But that does not mean that those who have grown older have achieved much.


----------



## Beautiful Princess

rob.returns said:
			
		

> nice one egueule.
> 
> I think you would agree if i say that death is also an achievement. Thanks!


 
I agree... Death for me is an achievement especially if you've accomplished the things you need to do in your lifetime... and you awaits for either the crown, the verdict, the prize or whatever you call it.. from SomeOne.. All-Powerful, All-Knowing, All-Present, called by many names... the Source of Everything..

Death to something is also an achievement..  Like age... Death is a process... you died from the things that enslaved you... vices, bad habits and the like we like to break off..


----------



## rob.returns

panjandrum said:
			
		

> But that does not mean that those who have grown older have achieved much.


 
Claro que si! De acuerdo! I'm just pointing out that how would you have experience if you are stuck in one point of time. Example, I will not be 25 years old forever, right? I will be 26, 27,....(in between these are experienced and achievements)...28, 29..and eventually amazing death.

I didnt say that we would judge a person by his age. But rather older people have done a lot(they are good advisers, been there! Done that!). But it doesn't make them a better person.

Take a for example, A baby lion would die in the jungle without the guidance of its mother lioness...That is what I'm trying to imply. Age, does matter.


----------



## Jonegy

rob.returns said:
			
		

> nice one egueule.
> 
> I think you would agree if i say that death is also an achievement. Thanks!


 
Death !!  An Achievement ????

Sorry but I have so many THINGS I have to do, learn and live.

People I have to meet......

Places to see........

The day this GOD  (if there is such a thing)  comes to take  me off this world, I am going out shouting and screaming that I have not -  LEARNT - DONE - MET - enough and hopefully never will.

Life is for living  -  Live it.  !!!


----------



## modgirl

rob.returns said:
			
		

> 1. HOw old are you?(if you are brave enough!)


 
My response: why does it matter? Will my words hold different meanings if I tell you I am 18? Or if I am 58? I think it does matter (and I appreciate knowing) if someone is under 18 for the simple reason that someone that age will simply not have the experiences an as adult. That is not to say that the person's opinion is any less relevant or that is isn't intelligent (usually the opposite is in effect), but for many reasons, I think it's good to know on the internet if a person is of legal age or not. Beyond that, why should it matter?
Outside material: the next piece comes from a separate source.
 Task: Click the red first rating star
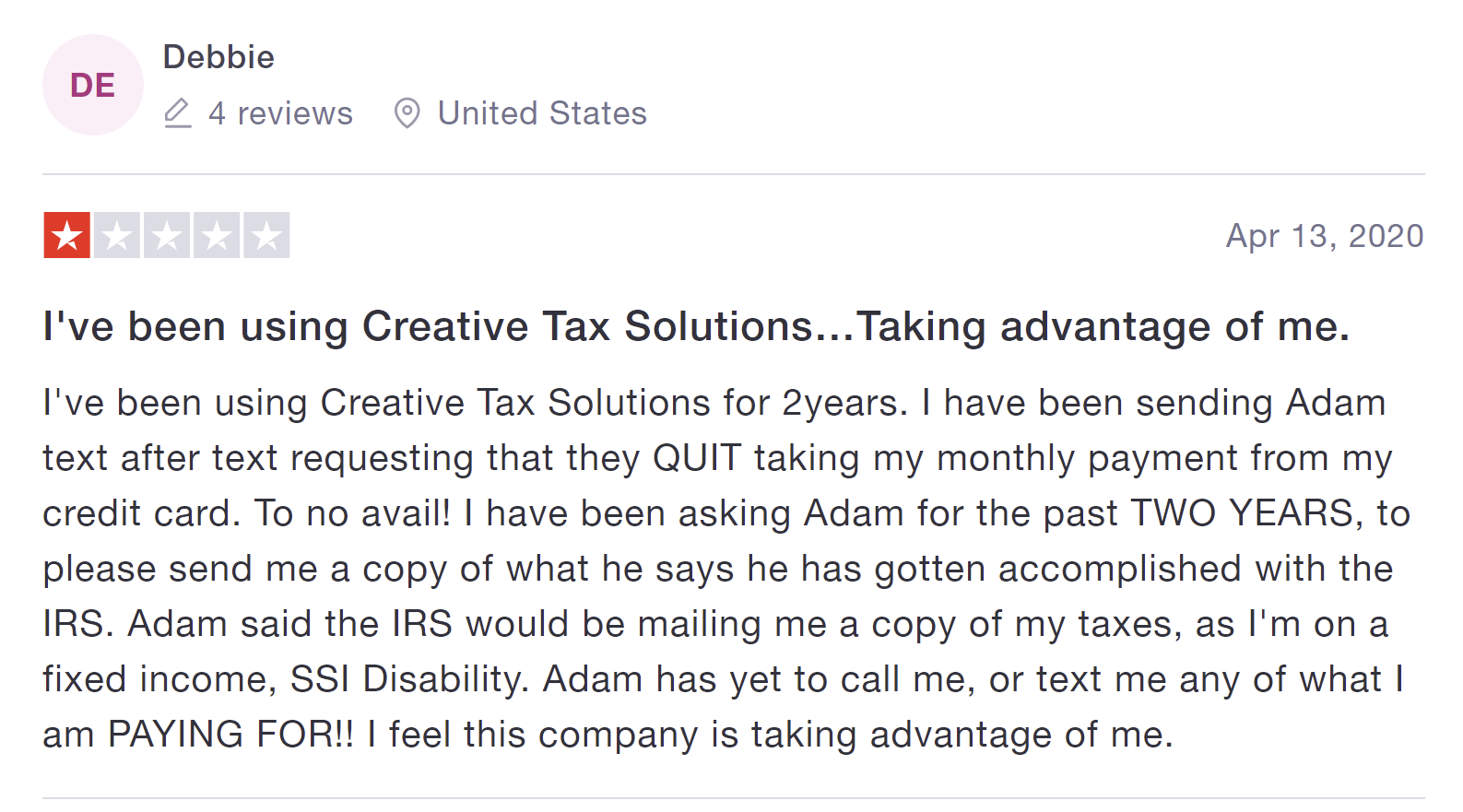pyautogui.click(x=67, y=236)
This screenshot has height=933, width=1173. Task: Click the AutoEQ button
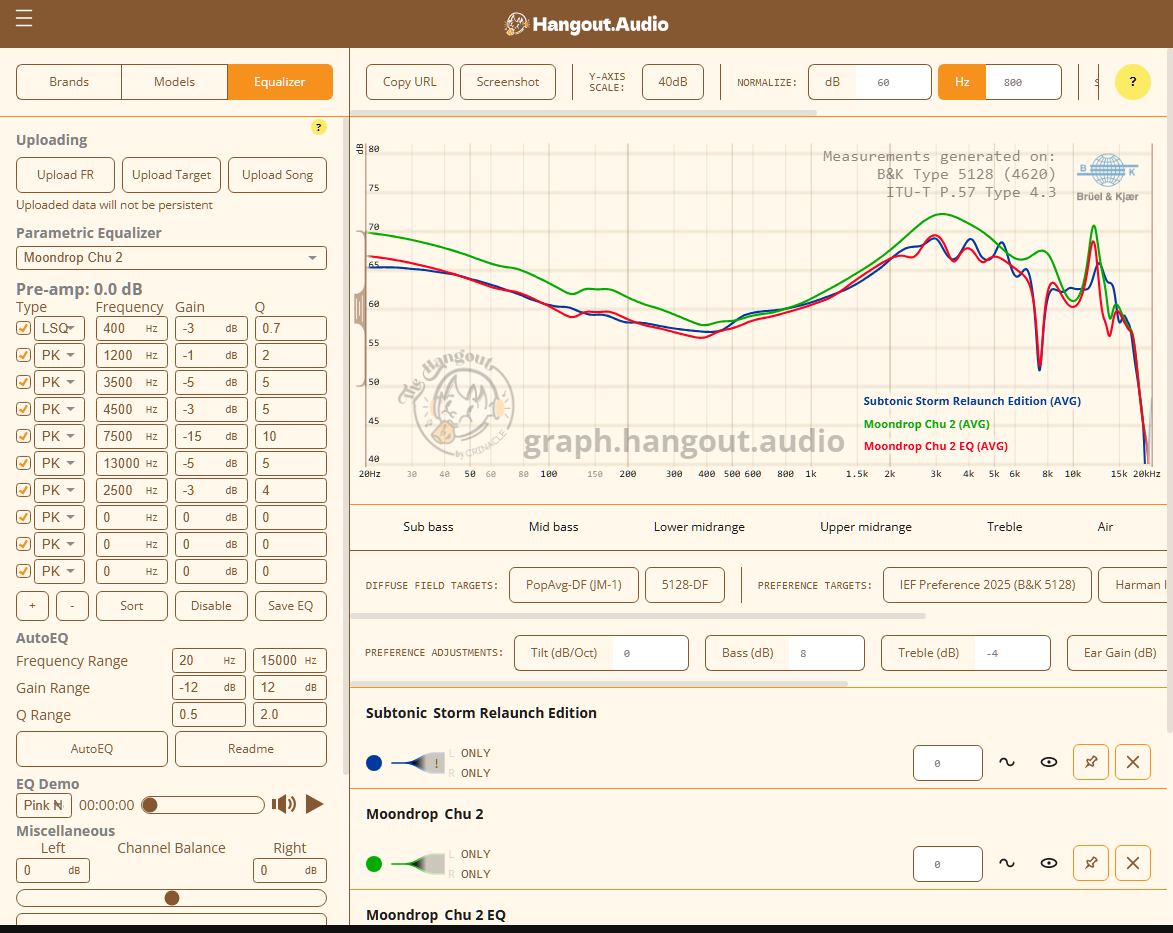coord(92,748)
> 2.Do you feel like your age?


 
My response: how am I *supposed* to feel?! I've never been older, and I don't feel drastically different from the last year or two, so I'm not quite sure how I really am supposed to feel.  I feel like me.  



> Are you comfortable with other generations?


 
Very much so. I love being with children -- from babies to teenagers. And I love being with my age. And with every "decade" of age. I really don't think of people so much as an "age."  I tend to view people based more on their actions and words.



> 3. How do you view aging or getting old( or some would say getting mature)?


 
I really haven't pondered it much with the exception of saving for retirement.


----------



## meili

rob.returns said:
			
		

> Claro que si! De acuerdo! I'm just pointing out that how would you have experience if you are stuck in one point of time. Example, I will not be 25 years old forever, right? I will be 26, 27,....(in between these are experienced and achievements)...28, 29..and eventually amazing death.


 And who exactly told you that when we are not exposing our age, or as you call it 'lying about the age', we are going to get stuck in that particular point of time? Pardon this lady, but I can't really see the point. Time and space is just but a state of our mind. It is us who makes full use of it. And age? As Panj has pointed out - is just a matter of calculation involving a bit of arithmetic subtracting this year from the year you were born.


> I didnt say that we would judge a person by his age. But rather older people have done a lot(they are good advisers, been there! Done that!). But it doesn't make them a better person.


 I think you are not being consistent with your answers. First you said that older people have done quite a lot already and are good advisers. However, second, you said that that doesn't make them a good person. 


> Take a for example, A baby lion would die in the jungle without the guidance of its mother lioness...That is what I'm trying to imply. Age, does matter.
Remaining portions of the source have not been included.